Nas últimas semanas, a Azul Linhas Aéreas (AZUL4) ganhou destaque no mercado financeiro após finalizar um importante acordo com seus fornecedores, que envolveu a troca de dívidas por novas ações. 

Esta medida visou afastar a empresa do risco de recuperação judicial, um temor que vinha pairando sobre a companhia devido às suas crescentes obrigações financeiras. 

Desde o mês passado, os investidores e mercado se mostraram animados com a expectativa desse acordo, o que levou as ações da companhia a subirem cerca de 40% em setembro, segundo a B3. Porém, no dia seguinte do acordo, as ações subiram somente 8%.  

Detalhes do acordo

Segundo comunicado oficial da Azul, a companhia aérea conseguiu envolver 92% de suas obrigações com fornecedores em um acordo de reestruturação. 

Em troca da eliminação de dívidas que somam R$ 3 bilhões, a empresa emitiu 100 milhões de novas ações, uma operação avaliada em R$ 575 milhões, conforme análise do Bank of America. 

Este movimento estratégico foi considerado essencial para melhorar a estrutura de capital da empresa e reduzir o risco de um processo mais complexo de recuperação judicial.

Implicações para os acionistas

Embora o acordo tenha sido recebido positivamente, a emissão de novas ações traz consigo uma inevitável diluição da participação dos acionistas existentes. No entanto, conforme apontam analistas do BTG Pactual, a diluição efetiva de 22% foi significativamente menor do que o previsto anteriormente, que era estimado em 62%. 

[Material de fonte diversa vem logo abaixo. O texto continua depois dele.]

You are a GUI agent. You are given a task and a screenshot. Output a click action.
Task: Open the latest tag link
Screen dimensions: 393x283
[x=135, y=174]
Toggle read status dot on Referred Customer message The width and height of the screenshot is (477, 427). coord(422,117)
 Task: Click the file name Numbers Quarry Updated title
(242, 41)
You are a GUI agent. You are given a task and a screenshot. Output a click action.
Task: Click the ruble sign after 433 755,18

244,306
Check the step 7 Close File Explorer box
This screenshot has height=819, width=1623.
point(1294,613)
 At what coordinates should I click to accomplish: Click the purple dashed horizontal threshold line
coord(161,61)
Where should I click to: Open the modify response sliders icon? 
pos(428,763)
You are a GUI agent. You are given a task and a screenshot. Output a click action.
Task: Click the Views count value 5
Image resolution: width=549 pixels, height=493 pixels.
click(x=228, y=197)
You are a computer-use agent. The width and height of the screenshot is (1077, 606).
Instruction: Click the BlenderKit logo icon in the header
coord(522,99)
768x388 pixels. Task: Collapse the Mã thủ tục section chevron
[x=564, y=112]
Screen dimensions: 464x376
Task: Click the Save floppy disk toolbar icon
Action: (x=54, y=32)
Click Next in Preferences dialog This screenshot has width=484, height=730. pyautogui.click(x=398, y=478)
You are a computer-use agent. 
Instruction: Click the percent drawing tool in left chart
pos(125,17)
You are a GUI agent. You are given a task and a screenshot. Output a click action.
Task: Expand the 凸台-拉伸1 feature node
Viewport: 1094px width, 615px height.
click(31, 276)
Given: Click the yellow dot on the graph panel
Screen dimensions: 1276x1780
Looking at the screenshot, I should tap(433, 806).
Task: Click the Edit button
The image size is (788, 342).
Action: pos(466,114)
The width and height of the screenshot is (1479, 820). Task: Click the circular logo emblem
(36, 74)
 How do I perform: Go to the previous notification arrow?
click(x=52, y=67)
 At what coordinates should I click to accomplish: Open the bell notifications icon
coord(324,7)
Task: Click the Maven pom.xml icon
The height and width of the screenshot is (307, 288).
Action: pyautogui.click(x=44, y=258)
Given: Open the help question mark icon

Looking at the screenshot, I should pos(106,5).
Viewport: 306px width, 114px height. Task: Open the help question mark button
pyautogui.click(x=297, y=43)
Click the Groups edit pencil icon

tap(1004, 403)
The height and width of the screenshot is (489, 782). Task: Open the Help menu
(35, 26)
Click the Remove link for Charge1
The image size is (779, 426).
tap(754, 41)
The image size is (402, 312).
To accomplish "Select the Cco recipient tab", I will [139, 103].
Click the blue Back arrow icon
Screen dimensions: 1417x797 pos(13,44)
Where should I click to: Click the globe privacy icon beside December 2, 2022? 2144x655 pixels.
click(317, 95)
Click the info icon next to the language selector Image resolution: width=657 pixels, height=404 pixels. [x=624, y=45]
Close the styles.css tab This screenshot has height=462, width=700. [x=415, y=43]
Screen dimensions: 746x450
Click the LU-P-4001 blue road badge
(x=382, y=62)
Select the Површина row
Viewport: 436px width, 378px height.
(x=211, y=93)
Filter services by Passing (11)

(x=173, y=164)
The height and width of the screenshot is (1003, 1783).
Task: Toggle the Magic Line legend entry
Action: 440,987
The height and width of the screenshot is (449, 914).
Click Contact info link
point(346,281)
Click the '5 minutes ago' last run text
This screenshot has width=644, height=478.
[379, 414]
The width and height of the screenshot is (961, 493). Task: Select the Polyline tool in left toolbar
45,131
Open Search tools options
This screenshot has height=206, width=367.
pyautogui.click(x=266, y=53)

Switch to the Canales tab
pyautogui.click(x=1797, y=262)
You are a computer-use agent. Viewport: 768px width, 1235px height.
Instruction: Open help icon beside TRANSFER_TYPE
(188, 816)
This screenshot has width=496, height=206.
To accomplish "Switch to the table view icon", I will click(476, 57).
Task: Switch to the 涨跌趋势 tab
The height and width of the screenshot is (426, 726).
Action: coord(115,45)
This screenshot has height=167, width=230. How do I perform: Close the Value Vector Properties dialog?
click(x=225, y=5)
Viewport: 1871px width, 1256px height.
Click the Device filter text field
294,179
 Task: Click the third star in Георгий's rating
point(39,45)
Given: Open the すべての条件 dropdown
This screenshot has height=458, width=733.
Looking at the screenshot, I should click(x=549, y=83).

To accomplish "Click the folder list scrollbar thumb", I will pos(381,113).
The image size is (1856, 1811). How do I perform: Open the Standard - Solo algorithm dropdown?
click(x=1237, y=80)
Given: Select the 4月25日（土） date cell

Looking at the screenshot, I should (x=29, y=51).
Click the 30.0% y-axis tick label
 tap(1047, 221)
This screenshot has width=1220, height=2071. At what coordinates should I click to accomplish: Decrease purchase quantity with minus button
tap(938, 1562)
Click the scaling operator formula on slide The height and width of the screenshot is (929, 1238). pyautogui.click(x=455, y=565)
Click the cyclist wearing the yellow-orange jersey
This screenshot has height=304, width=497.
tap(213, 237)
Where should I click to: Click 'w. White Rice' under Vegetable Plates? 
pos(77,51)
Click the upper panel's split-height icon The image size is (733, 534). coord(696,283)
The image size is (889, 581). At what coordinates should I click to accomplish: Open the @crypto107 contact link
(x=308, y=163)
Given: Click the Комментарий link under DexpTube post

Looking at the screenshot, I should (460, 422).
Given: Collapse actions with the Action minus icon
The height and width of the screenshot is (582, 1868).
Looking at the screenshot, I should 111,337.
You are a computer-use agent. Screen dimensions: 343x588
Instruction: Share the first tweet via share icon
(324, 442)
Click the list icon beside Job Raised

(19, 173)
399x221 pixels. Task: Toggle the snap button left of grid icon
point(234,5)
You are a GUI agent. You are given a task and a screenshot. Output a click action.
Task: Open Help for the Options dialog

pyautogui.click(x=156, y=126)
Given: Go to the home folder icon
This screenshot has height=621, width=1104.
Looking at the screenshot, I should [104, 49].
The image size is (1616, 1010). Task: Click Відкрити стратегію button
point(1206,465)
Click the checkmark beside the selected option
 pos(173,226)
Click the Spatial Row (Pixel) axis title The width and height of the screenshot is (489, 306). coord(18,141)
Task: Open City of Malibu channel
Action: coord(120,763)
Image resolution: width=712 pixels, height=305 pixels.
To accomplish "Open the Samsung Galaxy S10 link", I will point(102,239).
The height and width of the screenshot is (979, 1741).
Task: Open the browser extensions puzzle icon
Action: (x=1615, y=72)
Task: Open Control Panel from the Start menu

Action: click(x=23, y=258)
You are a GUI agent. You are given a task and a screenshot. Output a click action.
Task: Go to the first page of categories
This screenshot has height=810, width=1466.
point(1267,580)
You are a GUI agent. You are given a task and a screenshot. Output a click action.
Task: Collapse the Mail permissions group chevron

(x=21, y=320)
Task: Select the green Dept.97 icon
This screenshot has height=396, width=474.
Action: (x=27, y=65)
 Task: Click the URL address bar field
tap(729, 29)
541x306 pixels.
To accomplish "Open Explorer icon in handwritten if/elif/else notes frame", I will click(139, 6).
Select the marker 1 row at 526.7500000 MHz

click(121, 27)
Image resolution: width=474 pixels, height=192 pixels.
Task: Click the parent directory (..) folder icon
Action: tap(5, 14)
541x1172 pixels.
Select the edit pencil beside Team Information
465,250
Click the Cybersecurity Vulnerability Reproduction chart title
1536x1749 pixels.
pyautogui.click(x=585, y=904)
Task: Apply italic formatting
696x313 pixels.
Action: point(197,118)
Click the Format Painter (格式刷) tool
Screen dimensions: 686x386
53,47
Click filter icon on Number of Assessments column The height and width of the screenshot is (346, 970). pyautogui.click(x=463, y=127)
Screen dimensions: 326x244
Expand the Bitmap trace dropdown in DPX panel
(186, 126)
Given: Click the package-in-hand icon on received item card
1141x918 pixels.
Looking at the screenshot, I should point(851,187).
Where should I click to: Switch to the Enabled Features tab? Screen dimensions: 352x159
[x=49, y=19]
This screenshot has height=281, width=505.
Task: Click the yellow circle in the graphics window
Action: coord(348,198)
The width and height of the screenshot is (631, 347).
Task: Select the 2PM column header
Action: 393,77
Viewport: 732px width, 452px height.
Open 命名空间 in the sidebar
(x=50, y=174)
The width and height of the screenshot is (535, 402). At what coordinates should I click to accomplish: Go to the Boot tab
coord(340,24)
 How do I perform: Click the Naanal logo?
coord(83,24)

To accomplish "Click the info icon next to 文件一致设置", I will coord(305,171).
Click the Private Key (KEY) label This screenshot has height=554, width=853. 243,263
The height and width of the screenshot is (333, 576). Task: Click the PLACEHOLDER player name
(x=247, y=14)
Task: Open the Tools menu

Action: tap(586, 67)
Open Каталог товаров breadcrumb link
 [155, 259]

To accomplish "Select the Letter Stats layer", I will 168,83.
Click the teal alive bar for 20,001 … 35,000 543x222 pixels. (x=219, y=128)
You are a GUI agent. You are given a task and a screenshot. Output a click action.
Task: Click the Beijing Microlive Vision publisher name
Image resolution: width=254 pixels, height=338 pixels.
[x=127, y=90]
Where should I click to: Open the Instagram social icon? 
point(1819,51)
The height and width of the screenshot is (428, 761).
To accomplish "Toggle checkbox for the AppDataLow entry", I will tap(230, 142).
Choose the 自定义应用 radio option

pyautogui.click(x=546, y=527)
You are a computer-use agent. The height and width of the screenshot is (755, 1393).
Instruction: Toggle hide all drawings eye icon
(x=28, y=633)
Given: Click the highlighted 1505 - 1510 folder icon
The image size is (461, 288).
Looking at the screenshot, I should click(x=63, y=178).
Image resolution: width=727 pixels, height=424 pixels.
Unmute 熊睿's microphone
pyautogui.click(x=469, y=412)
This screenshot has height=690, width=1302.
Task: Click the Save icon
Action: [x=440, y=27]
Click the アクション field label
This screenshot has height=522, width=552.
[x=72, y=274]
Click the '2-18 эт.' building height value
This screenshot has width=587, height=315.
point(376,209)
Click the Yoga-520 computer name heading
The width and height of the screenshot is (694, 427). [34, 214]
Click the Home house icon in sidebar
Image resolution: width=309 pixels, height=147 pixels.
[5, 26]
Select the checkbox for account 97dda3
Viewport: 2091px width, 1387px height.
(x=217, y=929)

A negociação também atenuou o impacto sobre o patrimônio dos acionistas minoritários, algo destacado por outros analistas do mercado, como os da Genial Investimentos. A avaliação do preço das ações a R$ 30 contribuiu para essa percepção menos negativa.

Análise do mercado

Os analistas do Bank of America continuam cautelosos quanto ao desempenho futuro da Azul. A instituição financeira reduziu seu preço-alvo para as ações da companhia de R$ 7,80 para R$ 6,80, refletindo a preocupação com a relação custo-benefício das ações, especialmente em um ambiente econômico volátil.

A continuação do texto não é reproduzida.